## TASK BRIEF
Please quote every one of the records below word for word, leaving the pictures out.

Records from a data collection:

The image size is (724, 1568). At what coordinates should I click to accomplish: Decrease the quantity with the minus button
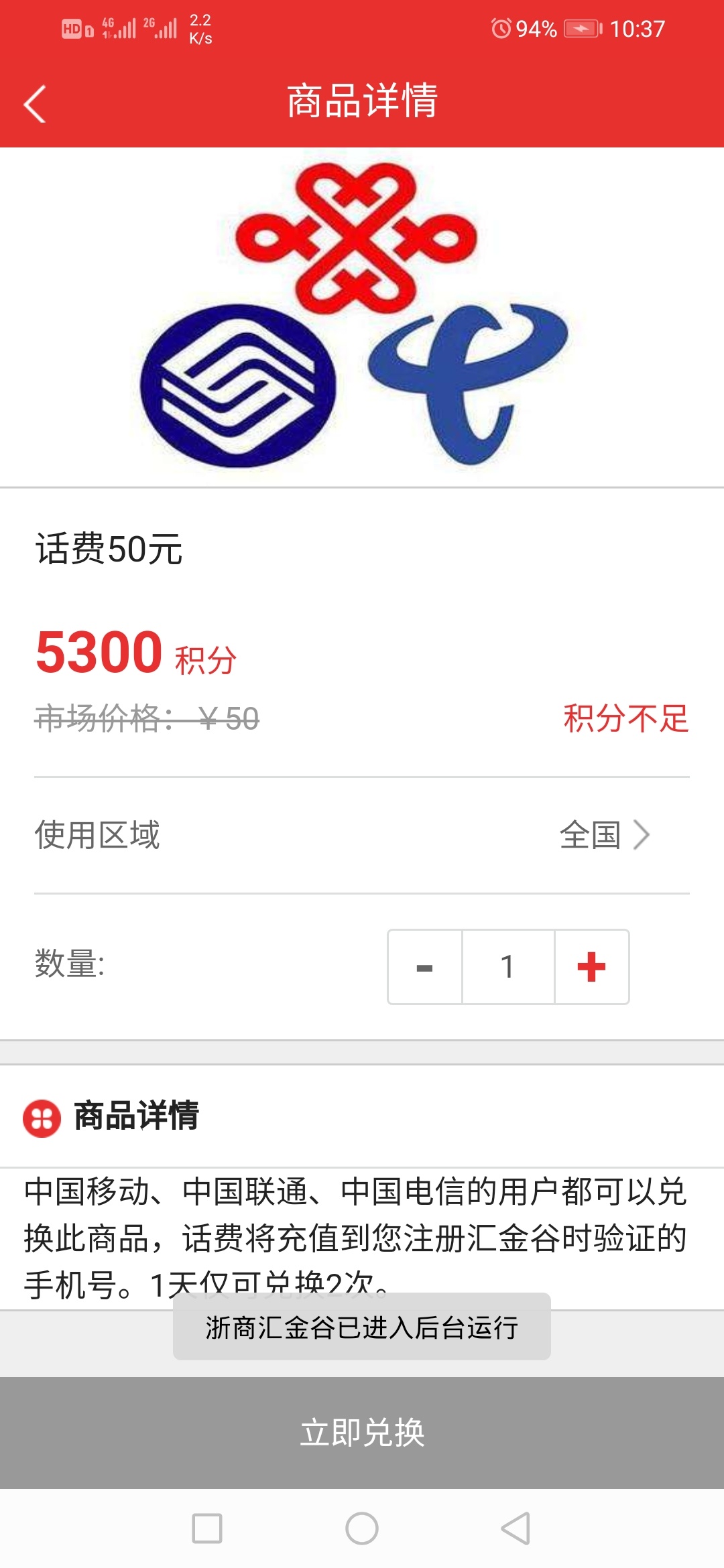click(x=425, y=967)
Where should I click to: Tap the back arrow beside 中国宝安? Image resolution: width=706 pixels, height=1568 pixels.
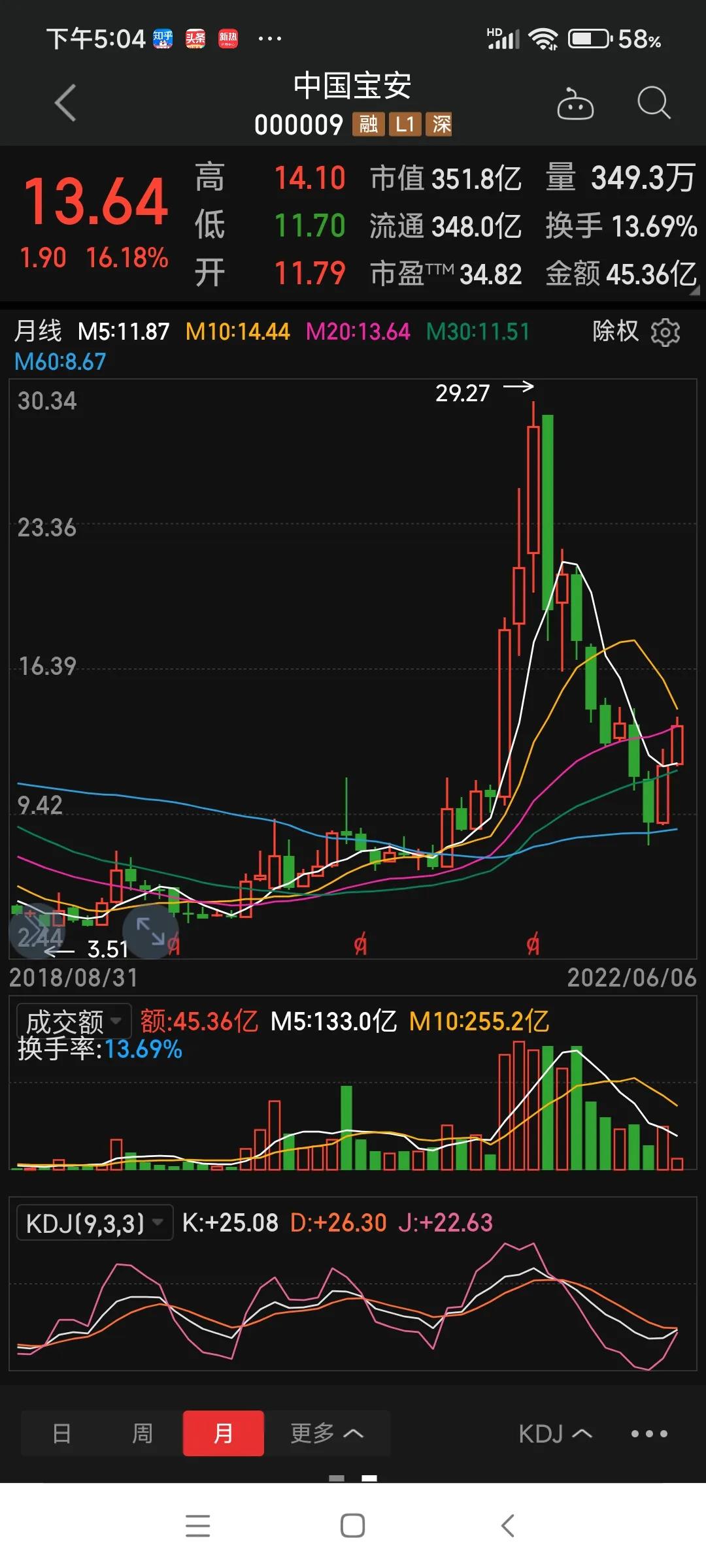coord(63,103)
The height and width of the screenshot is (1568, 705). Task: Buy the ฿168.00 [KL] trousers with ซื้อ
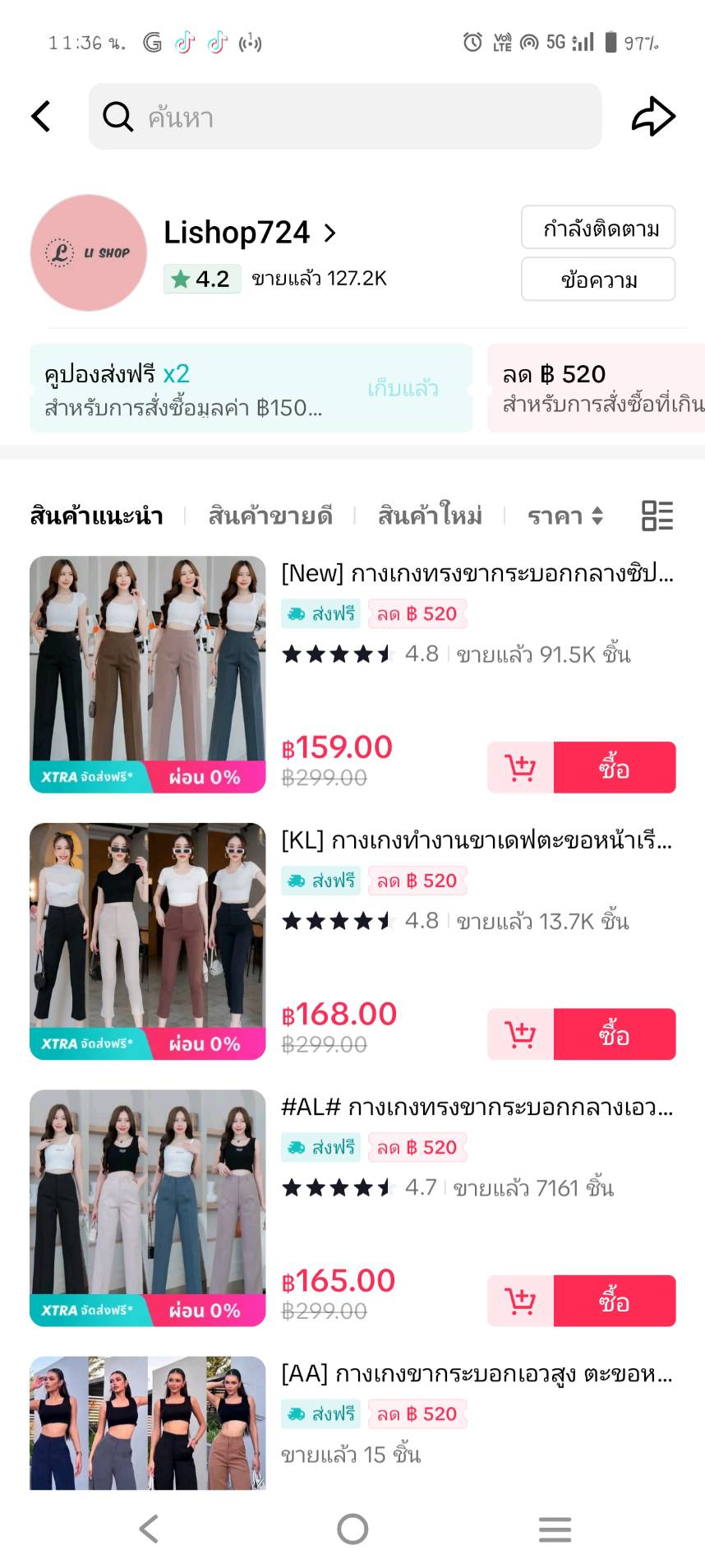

## EXERCISE RESULT
The image size is (724, 1568). At what coordinates should I click to accomplish: Decrease the quantity with the minus button
click(x=425, y=967)
Where should I click to: Tap the back arrow beside 中国宝安? Image resolution: width=706 pixels, height=1568 pixels.
coord(63,103)
The height and width of the screenshot is (1568, 705). Task: Buy the ฿168.00 [KL] trousers with ซื้อ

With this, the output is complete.